▶ _WHAT IS REQUIRED_: Out of the material that follows, write out exactly the lines from the line with "Clear the search field with X icon" to the line with "Task: Click the word to before continue", both ends included, and no others.

▶ _DATA PROVIDED_:
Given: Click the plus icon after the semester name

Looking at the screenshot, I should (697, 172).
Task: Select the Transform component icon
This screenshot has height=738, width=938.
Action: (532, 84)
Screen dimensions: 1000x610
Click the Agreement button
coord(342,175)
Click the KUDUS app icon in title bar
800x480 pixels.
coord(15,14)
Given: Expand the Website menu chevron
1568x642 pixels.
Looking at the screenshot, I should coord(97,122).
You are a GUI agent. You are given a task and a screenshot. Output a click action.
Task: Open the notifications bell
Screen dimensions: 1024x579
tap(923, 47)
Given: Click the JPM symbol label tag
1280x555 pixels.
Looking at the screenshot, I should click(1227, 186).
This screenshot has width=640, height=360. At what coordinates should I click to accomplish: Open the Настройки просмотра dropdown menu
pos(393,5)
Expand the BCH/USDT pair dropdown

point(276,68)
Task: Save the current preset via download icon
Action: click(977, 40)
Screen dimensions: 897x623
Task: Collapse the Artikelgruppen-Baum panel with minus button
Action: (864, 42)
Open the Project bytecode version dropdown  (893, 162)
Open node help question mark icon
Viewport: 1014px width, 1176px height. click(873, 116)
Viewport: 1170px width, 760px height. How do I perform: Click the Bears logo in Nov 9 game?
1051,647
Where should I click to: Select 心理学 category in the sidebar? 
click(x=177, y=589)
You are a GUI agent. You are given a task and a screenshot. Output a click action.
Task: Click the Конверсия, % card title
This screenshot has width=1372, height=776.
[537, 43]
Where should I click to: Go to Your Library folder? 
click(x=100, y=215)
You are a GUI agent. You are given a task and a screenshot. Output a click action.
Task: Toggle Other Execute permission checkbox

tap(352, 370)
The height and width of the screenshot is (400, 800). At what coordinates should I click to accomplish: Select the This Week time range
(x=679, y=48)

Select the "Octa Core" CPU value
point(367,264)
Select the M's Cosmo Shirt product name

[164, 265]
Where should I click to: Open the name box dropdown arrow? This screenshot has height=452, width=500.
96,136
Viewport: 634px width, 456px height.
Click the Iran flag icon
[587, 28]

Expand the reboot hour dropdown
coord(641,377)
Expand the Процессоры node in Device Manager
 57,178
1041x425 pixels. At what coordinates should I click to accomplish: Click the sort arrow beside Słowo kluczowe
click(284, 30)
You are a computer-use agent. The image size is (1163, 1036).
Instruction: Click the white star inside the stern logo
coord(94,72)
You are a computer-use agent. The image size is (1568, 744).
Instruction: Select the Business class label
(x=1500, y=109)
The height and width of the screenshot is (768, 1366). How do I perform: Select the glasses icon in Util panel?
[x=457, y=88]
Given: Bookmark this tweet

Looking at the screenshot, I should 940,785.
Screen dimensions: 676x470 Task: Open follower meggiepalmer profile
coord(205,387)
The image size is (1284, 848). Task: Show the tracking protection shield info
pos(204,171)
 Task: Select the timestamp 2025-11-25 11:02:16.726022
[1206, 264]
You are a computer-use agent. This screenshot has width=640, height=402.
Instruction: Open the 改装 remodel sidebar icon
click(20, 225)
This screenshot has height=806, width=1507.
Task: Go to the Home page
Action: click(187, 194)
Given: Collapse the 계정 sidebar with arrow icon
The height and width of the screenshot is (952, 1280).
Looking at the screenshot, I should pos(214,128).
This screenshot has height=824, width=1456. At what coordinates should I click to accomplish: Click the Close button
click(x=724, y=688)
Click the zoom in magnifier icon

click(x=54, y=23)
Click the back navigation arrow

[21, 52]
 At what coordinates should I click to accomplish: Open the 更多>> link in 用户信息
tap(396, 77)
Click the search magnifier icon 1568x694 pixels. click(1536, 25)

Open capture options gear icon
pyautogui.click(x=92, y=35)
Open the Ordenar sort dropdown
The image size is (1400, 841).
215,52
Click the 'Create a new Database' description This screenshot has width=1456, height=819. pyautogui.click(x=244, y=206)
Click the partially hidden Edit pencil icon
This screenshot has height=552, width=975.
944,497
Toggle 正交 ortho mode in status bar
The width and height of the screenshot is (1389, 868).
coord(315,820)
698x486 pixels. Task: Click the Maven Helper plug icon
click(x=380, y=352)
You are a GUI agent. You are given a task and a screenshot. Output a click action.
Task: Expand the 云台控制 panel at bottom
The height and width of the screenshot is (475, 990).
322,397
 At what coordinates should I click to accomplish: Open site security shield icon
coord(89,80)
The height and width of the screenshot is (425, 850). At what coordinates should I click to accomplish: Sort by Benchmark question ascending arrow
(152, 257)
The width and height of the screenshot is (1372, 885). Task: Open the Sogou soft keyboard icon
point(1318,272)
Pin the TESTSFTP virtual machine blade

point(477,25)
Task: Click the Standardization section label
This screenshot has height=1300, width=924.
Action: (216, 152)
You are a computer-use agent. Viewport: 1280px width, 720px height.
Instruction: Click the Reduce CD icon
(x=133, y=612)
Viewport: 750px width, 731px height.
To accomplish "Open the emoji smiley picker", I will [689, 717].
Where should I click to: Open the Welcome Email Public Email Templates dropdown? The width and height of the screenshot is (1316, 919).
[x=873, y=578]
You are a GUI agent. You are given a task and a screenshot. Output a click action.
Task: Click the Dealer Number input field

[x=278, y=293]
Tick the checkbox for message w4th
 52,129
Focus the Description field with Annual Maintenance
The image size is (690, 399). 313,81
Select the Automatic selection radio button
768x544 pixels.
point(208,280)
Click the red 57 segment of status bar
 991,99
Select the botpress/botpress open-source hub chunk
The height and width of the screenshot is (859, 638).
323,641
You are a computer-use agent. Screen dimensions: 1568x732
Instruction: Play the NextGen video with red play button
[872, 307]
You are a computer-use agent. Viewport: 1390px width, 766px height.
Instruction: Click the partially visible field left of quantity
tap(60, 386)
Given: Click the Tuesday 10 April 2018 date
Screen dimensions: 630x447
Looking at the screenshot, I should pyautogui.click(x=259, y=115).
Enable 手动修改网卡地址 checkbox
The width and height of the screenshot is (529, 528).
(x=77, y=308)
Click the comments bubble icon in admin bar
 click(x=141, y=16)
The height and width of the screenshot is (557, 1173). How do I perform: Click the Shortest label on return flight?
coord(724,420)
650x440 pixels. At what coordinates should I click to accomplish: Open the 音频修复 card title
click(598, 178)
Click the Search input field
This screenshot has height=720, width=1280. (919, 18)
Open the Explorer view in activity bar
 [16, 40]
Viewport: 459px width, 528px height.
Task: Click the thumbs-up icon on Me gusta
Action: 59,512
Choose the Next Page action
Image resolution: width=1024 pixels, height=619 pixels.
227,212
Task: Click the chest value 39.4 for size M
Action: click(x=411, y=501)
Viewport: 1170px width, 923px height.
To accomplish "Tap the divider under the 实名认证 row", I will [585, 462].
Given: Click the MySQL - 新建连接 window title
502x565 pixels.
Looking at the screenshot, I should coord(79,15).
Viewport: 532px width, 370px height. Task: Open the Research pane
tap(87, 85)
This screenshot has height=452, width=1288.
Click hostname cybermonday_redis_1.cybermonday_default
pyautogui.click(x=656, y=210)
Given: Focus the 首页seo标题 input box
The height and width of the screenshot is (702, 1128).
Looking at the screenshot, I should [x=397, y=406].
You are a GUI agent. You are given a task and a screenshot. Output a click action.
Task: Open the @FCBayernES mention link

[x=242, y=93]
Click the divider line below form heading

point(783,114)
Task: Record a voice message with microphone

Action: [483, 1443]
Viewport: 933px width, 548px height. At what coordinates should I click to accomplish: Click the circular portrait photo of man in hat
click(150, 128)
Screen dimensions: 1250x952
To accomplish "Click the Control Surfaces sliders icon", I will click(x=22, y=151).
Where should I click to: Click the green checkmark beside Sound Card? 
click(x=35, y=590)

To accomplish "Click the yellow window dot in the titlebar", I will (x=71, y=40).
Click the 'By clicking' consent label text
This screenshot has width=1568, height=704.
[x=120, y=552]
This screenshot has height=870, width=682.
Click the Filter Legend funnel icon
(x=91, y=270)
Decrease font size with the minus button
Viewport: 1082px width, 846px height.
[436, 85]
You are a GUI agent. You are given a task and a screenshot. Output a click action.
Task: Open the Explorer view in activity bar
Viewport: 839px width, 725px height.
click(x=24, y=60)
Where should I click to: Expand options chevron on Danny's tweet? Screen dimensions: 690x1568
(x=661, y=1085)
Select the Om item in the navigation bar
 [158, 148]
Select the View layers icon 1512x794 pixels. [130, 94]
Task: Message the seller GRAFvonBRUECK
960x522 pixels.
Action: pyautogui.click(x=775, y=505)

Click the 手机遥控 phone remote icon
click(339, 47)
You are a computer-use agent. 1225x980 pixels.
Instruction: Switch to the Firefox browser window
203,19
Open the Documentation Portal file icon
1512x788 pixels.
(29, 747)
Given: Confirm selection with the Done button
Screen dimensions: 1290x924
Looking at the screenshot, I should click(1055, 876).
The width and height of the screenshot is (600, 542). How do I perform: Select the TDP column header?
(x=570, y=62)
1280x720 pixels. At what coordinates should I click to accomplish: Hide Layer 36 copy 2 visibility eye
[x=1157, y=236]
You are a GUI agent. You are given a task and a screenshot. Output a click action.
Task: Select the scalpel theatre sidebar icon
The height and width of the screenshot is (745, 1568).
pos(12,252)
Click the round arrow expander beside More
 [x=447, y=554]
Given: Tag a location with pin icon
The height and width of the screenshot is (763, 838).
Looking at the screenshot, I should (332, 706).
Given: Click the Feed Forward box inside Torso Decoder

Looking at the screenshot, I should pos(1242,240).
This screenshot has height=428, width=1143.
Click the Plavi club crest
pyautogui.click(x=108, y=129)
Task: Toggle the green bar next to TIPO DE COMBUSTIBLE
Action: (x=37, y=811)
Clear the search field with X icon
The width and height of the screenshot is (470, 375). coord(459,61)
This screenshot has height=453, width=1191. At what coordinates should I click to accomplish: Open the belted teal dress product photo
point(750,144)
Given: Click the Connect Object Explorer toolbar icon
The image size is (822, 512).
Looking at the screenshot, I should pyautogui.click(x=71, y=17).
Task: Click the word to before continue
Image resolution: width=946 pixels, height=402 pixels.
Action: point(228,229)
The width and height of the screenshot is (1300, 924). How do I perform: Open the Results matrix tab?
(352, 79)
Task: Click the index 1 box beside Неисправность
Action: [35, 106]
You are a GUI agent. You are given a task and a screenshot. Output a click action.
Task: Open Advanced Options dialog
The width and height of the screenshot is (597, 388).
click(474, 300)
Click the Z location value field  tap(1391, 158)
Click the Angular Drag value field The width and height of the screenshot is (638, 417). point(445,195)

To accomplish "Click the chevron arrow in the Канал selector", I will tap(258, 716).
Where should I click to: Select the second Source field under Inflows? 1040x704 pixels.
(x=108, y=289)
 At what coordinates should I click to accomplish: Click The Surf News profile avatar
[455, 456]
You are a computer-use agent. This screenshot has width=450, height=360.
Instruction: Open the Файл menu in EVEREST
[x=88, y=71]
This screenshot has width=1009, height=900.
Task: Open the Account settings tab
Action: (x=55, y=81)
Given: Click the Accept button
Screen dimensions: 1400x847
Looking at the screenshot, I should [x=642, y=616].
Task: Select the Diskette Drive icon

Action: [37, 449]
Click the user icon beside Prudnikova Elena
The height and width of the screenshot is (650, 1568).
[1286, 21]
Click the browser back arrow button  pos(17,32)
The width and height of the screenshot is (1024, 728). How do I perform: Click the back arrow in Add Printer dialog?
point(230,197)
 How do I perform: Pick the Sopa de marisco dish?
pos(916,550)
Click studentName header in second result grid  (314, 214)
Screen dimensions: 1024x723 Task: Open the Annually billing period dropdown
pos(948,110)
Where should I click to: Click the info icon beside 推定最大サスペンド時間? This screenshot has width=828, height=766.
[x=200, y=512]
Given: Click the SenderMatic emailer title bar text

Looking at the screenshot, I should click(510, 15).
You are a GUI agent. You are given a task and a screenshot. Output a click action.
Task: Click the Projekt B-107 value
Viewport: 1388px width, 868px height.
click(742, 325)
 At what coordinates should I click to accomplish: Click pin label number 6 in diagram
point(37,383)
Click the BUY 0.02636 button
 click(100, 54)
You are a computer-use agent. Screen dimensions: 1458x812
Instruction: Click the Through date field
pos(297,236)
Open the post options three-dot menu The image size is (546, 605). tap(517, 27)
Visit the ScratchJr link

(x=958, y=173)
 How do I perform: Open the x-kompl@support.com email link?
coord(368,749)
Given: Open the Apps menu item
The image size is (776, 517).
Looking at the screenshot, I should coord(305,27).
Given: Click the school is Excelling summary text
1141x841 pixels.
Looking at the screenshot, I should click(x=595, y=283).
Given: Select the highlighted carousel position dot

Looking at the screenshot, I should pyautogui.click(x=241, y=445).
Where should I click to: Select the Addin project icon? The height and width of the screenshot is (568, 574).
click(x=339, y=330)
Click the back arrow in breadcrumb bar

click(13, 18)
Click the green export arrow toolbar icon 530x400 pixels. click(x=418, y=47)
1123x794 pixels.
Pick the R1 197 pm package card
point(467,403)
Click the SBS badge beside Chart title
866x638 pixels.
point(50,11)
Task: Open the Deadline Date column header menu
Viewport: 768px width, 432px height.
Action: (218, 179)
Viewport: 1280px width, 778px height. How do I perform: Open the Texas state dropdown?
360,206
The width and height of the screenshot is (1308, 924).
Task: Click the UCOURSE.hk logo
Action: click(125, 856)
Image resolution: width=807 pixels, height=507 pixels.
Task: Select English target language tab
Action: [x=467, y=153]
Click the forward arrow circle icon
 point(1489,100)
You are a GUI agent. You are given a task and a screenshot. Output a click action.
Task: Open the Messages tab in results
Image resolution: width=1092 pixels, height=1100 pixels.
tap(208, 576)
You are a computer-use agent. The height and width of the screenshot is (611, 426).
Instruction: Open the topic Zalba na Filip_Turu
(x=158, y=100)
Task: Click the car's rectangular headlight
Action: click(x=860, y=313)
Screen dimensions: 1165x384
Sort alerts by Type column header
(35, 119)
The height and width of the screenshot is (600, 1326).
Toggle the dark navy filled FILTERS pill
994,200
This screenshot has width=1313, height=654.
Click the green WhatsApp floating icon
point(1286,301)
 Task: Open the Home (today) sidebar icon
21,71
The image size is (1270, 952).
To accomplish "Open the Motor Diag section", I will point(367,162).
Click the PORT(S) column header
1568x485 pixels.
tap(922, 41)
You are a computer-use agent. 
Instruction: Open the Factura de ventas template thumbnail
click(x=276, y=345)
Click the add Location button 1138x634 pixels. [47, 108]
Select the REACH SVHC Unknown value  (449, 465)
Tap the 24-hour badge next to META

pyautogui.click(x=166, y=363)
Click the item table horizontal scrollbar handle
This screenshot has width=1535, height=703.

▶ _SOLVED PROBLEM_:
Clear the search field with X icon
The width and height of the screenshot is (470, 375). coord(459,61)
This screenshot has height=453, width=1191. At what coordinates should I click to accomplish: Open the belted teal dress product photo
point(750,144)
Given: Click the Connect Object Explorer toolbar icon
The image size is (822, 512).
Looking at the screenshot, I should pyautogui.click(x=71, y=17).
Task: Click the word to before continue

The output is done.